Currently, the market is the development of Phase 13; however, likely weed out weak long (Pullback) is probable. The current setup needs to be confirmed by Trade Selector Signal BARC or TARC signal - The Short or Long entry positions.
We will monitor the index very carefully for the next few days. On the downside, we have Mean Sup $3,132, Mean Sup $3,097, and Key Sup $3,075.
The market outcome was mostly solidified way before the trade agreement announced on Friday's session, which by the way, was anticipated given the increases posted previously and further markets quiet response after the official announcement.
The United States Trade Representative (USTR) affirmed that the trade tariffs on $250 billion of Chinese goods (imports) will be unchanged at 25%, the tariff charge on $120 billion of additional Chinese imported goods will be lowered from 15% to 7.5%, while China will be committed to buy the other United States farm goods.

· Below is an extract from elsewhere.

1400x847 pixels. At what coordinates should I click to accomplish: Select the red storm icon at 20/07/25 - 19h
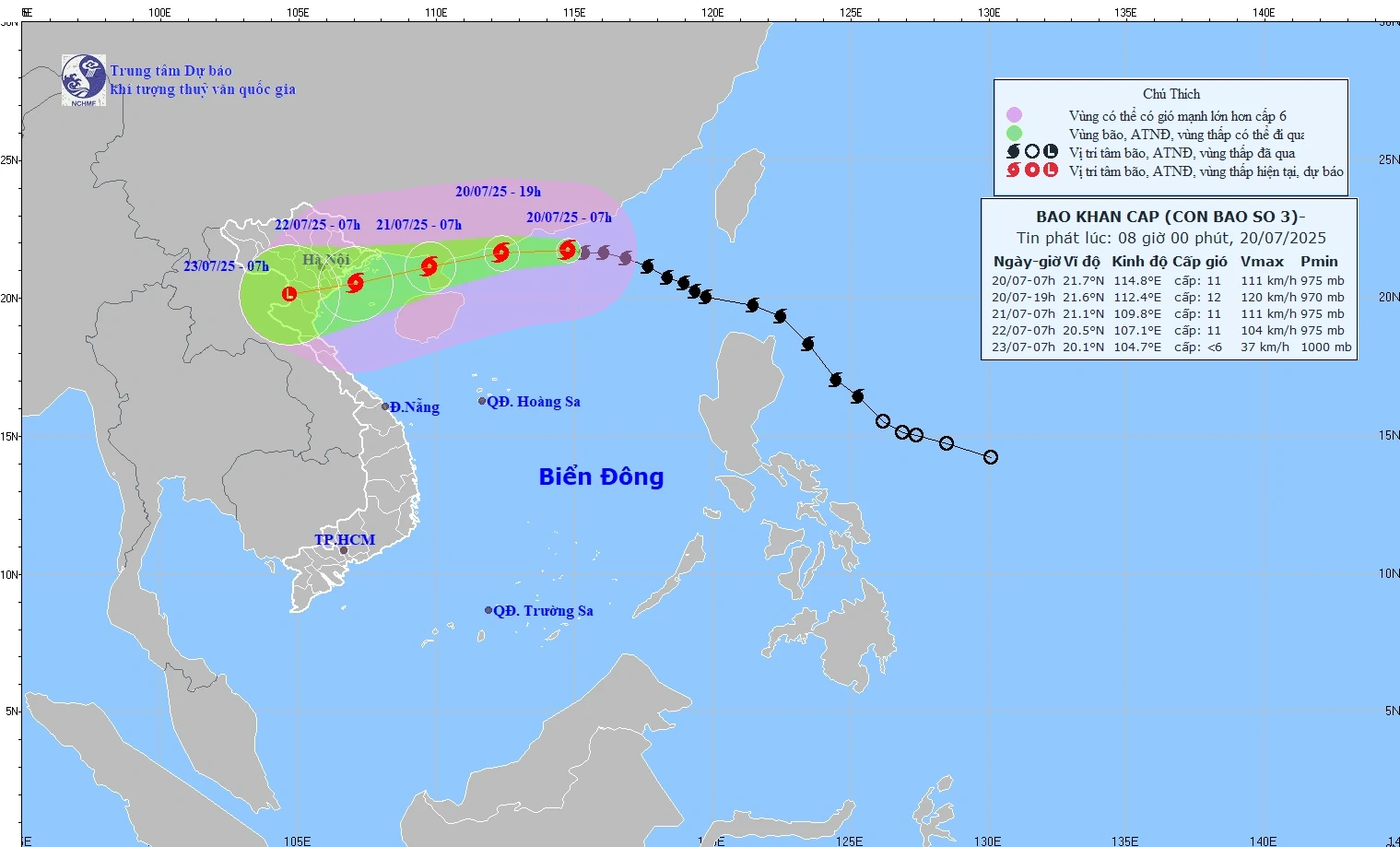point(501,252)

U.S. agricultural buying will reportedly be somewhere between $40 to 50 billion over the next two years. U.S. President Trump appended that Phase Two talks will begin shortly, which should concentrate on issues concerning Intellectual Property (IP) rights and forced technology transfers.
Trade war dominated the news headlines and directed market price action; however, this week also involved Federal Open Market Committee as well as European Central Bank monetary policy decisions, a United Kingdom election, Consumer Price Index (CPI) for November, and the Retail Sales Report.
United States Treasuries had a week of another wild swing movement though eventually ended near their unchanged levels from last week. Both the Two-year yield and Ten-year yield dipped one basis point to 1.60% and 1.82%, each respectively.
The United States Dollar Index (DXY) declined by 0.5% to finish at 97.18. West Texas Intermediate (WTI) crude oil advanced solid +$1.66 or 2.8% to close at $60.11/bbl.